Source: HM Land Registry House Price Index

Sold House Prices in Guildford

The average sold price across all property types in Guildford is £525,805, which is 81.3% above the England average of £289,946 as of March 2026. That premium is not spread evenly across the housing stock. Detached homes carry the largest gap to England, while flats are barely above the national figure. The pattern tells you where the money is: Guildford's value sits in family houses on green-belt-edge plots, not in apartments.

Property Type Guildford Average England Average Difference
Detached houses £942,831 £470,492 +100.4%
Semi-detached houses £518,065 £288,185 +79.8%
Terraced houses £425,272 £243,788 +74.4%
Flats and maisonettes £266,633 £214,563 +24.3%
All property types £525,805 £289,946 +81.3%

Detached houses at £942,831 carry the widest premium, more than double the England average of £470,492. This is the Surrey green-belt market: large detached homes in GU3, GU5 and GU10 priced for families and downsizers moving out from London. Annual growth of -1.0% shows the top end has cooled with higher mortgage rates, in line with the wider market.

Semi-detached houses at £518,065 sit 79.8% above England's £288,185. This is the mainstream of Guildford's owner-occupier stock and a big share of what changes hands across GU1, GU2 and GU12. With annual growth of -0.2% it has held its value better than any other type over the past year.

Terraced houses at £425,272 are 74.4% above England's £243,788. Terraces are most common in the town and station postcodes, where Victorian and Edwardian rows sit close to the centre, and they are the type that most often works for a smaller buy-to-let purchase. Annual change of -1.4% puts them roughly in line with the wider market.

Flats and maisonettes at £266,633 show much the smallest premium, just 24.3% above England's £214,563. This is the entry point to Guildford, and it is where the rental numbers in the sections below work hardest, particularly the purpose-built stock around GU1 and GU2. Annual change of -5.4% is the weakest of the four types, a reminder that the flat market here moves separately from the houses.

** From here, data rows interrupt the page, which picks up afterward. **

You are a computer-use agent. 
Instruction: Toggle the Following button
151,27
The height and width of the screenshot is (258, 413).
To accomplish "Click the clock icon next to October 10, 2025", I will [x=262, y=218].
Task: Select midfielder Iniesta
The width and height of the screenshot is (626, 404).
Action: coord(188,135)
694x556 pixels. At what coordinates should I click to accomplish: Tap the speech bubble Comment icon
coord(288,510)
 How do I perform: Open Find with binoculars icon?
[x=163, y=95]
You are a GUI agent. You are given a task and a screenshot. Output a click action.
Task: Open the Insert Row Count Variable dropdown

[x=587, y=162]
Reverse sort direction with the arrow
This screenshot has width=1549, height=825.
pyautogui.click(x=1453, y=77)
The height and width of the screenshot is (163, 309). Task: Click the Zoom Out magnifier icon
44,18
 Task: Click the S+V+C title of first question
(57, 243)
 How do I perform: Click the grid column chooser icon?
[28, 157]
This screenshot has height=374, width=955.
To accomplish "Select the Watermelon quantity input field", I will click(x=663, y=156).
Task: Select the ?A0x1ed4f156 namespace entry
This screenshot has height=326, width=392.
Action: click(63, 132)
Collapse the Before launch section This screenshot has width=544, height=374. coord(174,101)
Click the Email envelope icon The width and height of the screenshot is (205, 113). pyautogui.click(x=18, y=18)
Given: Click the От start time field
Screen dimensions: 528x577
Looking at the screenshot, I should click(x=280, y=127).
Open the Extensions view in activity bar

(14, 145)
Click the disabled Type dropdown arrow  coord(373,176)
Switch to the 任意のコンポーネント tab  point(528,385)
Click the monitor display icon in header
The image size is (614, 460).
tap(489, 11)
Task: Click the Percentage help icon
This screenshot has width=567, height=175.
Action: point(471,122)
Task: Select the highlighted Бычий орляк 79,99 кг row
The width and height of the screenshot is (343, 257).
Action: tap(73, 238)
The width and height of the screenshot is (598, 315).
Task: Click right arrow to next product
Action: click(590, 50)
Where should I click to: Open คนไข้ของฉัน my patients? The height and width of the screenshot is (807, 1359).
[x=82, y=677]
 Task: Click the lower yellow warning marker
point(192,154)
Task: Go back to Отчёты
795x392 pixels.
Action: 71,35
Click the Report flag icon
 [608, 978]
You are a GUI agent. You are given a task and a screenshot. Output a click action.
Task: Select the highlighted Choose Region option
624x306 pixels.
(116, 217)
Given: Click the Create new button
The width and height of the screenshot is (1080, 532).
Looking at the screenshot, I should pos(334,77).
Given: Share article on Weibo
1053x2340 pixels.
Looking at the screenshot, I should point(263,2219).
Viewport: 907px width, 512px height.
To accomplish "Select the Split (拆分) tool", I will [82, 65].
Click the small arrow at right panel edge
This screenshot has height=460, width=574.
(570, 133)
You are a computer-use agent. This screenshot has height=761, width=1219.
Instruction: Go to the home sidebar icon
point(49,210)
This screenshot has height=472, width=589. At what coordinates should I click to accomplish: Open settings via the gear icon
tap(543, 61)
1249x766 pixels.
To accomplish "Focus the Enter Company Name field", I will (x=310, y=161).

Price Per Square Foot in Guildford

Price per square foot in Guildford runs from £424 in GU12 to £619 in KT24, a £195 spread across the borough. Stripping out the effect of property size gives a cleaner read on location value than the headline asking price. KT24 (East Horsley, West Horsley) and GU5 (Shalford, Bramley) sit at the top, reflecting the village stock and larger plots in the borough's southern and eastern fringes.

Rank Area Price Per Sq Ft
1 GU12 (Ash, Ash Vale) £424
2 GU21 (Woking, Knaphill) £483
3 GU2 (Guildford West, University) £501
4 GU10 (Tongham, Seale) £513
5 GU3 (Normandy, Wood Street Village) £519
6 GU1 (Town Centre, Merrow) £529
7 GU24 (Chobham, Bisley) £533
8 GU4 (Burpham, Chilworth) £556
9 GU23 (Ripley, Send) £558
10 GU5 (Shalford, Bramley) £580
11 KT24 (East Horsley, West Horsley) £619

GU12 at £424 per square foot is the cheapest bricks-and-mortar in the borough, based on 627 transactions analysed. Ash and Ash Vale sit on the western edge towards Aldershot, with more 1960s-onward semi-detached and terraced stock than the period housing closer to Guildford, and the lower rate per square foot follows from that.

KT24 at £619 tops the table, drawn from 150 transactions, with GU5 just behind at £580 from 132 transactions. The Horsleys to the east and the Shalford and Bramley villages to the south hold larger detached homes on bigger plots, and buyers there are paying for setting and space rather than proximity to the station. The 46% gap between GU12 and KT24 maps closely onto the gap between the borough's commuter-edge and its village stock.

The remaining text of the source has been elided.